Instructions for the task
Convert these records into a Markdown table with two columns, Number and Record line, giving each non-blank line its own row numbered in order.

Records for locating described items
>> Start

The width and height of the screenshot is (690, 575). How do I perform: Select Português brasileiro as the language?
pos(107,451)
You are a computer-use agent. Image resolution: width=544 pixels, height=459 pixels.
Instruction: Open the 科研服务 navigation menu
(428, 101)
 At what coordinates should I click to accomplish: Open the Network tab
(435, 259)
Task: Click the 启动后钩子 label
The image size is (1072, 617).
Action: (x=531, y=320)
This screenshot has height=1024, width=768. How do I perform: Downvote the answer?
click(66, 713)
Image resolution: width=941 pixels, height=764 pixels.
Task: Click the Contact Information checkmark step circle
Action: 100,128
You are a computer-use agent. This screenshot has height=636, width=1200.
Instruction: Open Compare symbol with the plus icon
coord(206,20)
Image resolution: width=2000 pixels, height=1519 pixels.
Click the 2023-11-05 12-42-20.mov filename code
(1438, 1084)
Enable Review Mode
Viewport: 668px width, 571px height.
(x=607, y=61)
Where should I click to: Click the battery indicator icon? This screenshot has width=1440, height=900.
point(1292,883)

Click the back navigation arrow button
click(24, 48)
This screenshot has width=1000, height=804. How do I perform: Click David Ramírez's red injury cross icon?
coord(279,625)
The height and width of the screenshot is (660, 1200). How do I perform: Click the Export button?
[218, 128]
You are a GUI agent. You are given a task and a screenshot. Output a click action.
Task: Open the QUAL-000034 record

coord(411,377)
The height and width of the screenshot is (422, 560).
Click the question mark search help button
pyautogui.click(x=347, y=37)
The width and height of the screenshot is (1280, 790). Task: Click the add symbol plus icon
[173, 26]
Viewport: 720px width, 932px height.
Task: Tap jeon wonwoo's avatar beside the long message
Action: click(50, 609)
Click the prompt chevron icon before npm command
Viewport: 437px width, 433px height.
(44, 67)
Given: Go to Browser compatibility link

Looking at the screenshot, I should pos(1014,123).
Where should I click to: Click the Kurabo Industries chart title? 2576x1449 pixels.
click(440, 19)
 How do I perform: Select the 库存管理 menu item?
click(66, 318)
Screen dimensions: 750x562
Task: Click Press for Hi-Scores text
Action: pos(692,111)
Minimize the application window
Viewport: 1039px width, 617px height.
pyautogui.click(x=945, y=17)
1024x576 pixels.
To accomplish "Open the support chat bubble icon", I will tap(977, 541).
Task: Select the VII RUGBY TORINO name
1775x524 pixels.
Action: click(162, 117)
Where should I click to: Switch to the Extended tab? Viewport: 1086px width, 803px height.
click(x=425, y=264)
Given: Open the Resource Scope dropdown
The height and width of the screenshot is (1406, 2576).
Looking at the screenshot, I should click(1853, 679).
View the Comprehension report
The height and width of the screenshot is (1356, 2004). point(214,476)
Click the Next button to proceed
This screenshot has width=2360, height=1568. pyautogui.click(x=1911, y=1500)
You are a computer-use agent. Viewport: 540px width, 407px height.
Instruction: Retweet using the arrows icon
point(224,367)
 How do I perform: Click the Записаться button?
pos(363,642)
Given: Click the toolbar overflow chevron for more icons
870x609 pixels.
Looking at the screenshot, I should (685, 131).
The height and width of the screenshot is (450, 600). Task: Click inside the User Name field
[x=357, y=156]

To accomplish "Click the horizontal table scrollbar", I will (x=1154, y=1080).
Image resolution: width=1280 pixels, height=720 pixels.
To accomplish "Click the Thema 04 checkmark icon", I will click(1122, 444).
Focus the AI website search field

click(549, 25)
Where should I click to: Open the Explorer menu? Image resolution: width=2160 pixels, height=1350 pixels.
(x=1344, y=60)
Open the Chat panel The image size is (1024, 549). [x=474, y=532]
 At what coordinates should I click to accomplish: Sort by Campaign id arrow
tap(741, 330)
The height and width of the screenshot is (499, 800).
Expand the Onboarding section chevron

>> End

Answer to this exercise
| Number | Record line |
|---|---|
| 1 | The width and height of the screenshot is (690, 575). How do I perform: Select Português brasileiro as the language? |
| 2 | pos(107,451) |
| 3 | You are a computer-use agent. Image resolution: width=544 pixels, height=459 pixels. |
| 4 | Instruction: Open the 科研服务 navigation menu |
| 5 | (428, 101) |
| 6 |  At what coordinates should I click to accomplish: Open the Network tab |
| 7 | (435, 259) |
| 8 | Task: Click the 启动后钩子 label |
| 9 | The image size is (1072, 617). |
| 10 | Action: (x=531, y=320) |
| 11 | This screenshot has height=1024, width=768. How do I perform: Downvote the answer? |
| 12 | click(66, 713) |
| 13 | Image resolution: width=941 pixels, height=764 pixels. |
| 14 | Task: Click the Contact Information checkmark step circle |
| 15 | Action: 100,128 |
| 16 | You are a computer-use agent. This screenshot has height=636, width=1200. |
| 17 | Instruction: Open Compare symbol with the plus icon |
| 18 | coord(206,20) |
| 19 | Image resolution: width=2000 pixels, height=1519 pixels. |
| 20 | Click the 2023-11-05 12-42-20.mov filename code |
| 21 | (1438, 1084) |
| 22 | Enable Review Mode |
| 23 | Viewport: 668px width, 571px height. |
| 24 | (x=607, y=61) |
| 25 | Where should I click to: Click the battery indicator icon? This screenshot has width=1440, height=900. |
| 26 | point(1292,883) |
| 27 | Click the back navigation arrow button |
| 28 | click(24, 48) |
| 29 | This screenshot has width=1000, height=804. How do I perform: Click David Ramírez's red injury cross icon? |
| 30 | coord(279,625) |
| 31 | The height and width of the screenshot is (660, 1200). How do I perform: Click the Export button? |
| 32 | [218, 128] |
| 33 | You are a GUI agent. You are given a task and a screenshot. Output a click action. |
| 34 | Task: Open the QUAL-000034 record |
| 35 | coord(411,377) |
| 36 | The height and width of the screenshot is (422, 560). |
| 37 | Click the question mark search help button |
| 38 | pyautogui.click(x=347, y=37) |
| 39 | The width and height of the screenshot is (1280, 790). Task: Click the add symbol plus icon |
| 40 | [173, 26] |
| 41 | Viewport: 720px width, 932px height. |
| 42 | Task: Tap jeon wonwoo's avatar beside the long message |
| 43 | Action: click(50, 609) |
| 44 | Click the prompt chevron icon before npm command |
| 45 | Viewport: 437px width, 433px height. |
| 46 | (44, 67) |
| 47 | Given: Go to Browser compatibility link |
| 48 | Looking at the screenshot, I should pos(1014,123). |
| 49 | Where should I click to: Click the Kurabo Industries chart title? 2576x1449 pixels. |
| 50 | click(440, 19) |
| 51 |  How do I perform: Select the 库存管理 menu item? |
| 52 | click(66, 318) |
| 53 | Screen dimensions: 750x562 |
| 54 | Task: Click Press for Hi-Scores text |
| 55 | Action: pos(692,111) |
| 56 | Minimize the application window |
| 57 | Viewport: 1039px width, 617px height. |
| 58 | pyautogui.click(x=945, y=17) |
| 59 | 1024x576 pixels. |
| 60 | To accomplish "Open the support chat bubble icon", I will tap(977, 541). |
| 61 | Task: Select the VII RUGBY TORINO name |
| 62 | 1775x524 pixels. |
| 63 | Action: click(162, 117) |
| 64 | Where should I click to: Switch to the Extended tab? Viewport: 1086px width, 803px height. |
| 65 | click(x=425, y=264) |
| 66 | Given: Open the Resource Scope dropdown |
| 67 | The height and width of the screenshot is (1406, 2576). |
| 68 | Looking at the screenshot, I should click(1853, 679). |
| 69 | View the Comprehension report |
| 70 | The height and width of the screenshot is (1356, 2004). point(214,476) |
| 71 | Click the Next button to proceed |
| 72 | This screenshot has width=2360, height=1568. pyautogui.click(x=1911, y=1500) |
| 73 | You are a computer-use agent. Viewport: 540px width, 407px height. |
| 74 | Instruction: Retweet using the arrows icon |
| 75 | point(224,367) |
| 76 |  How do I perform: Click the Записаться button? |
| 77 | pos(363,642) |
| 78 | Given: Click the toolbar overflow chevron for more icons |
| 79 | 870x609 pixels. |
| 80 | Looking at the screenshot, I should (685, 131). |
| 81 | The height and width of the screenshot is (450, 600). Task: Click inside the User Name field |
| 82 | [x=357, y=156] |
| 83 | To accomplish "Click the horizontal table scrollbar", I will (x=1154, y=1080). |
| 84 | Image resolution: width=1280 pixels, height=720 pixels. |
| 85 | To accomplish "Click the Thema 04 checkmark icon", I will click(1122, 444). |
| 86 | Focus the AI website search field |
| 87 | click(549, 25) |
| 88 | Where should I click to: Open the Explorer menu? Image resolution: width=2160 pixels, height=1350 pixels. |
| 89 | (x=1344, y=60) |
| 90 | Open the Chat panel The image size is (1024, 549). [x=474, y=532] |
| 91 |  At what coordinates should I click to accomplish: Sort by Campaign id arrow |
| 92 | tap(741, 330) |
| 93 | The height and width of the screenshot is (499, 800). |
| 94 | Expand the Onboarding section chevron |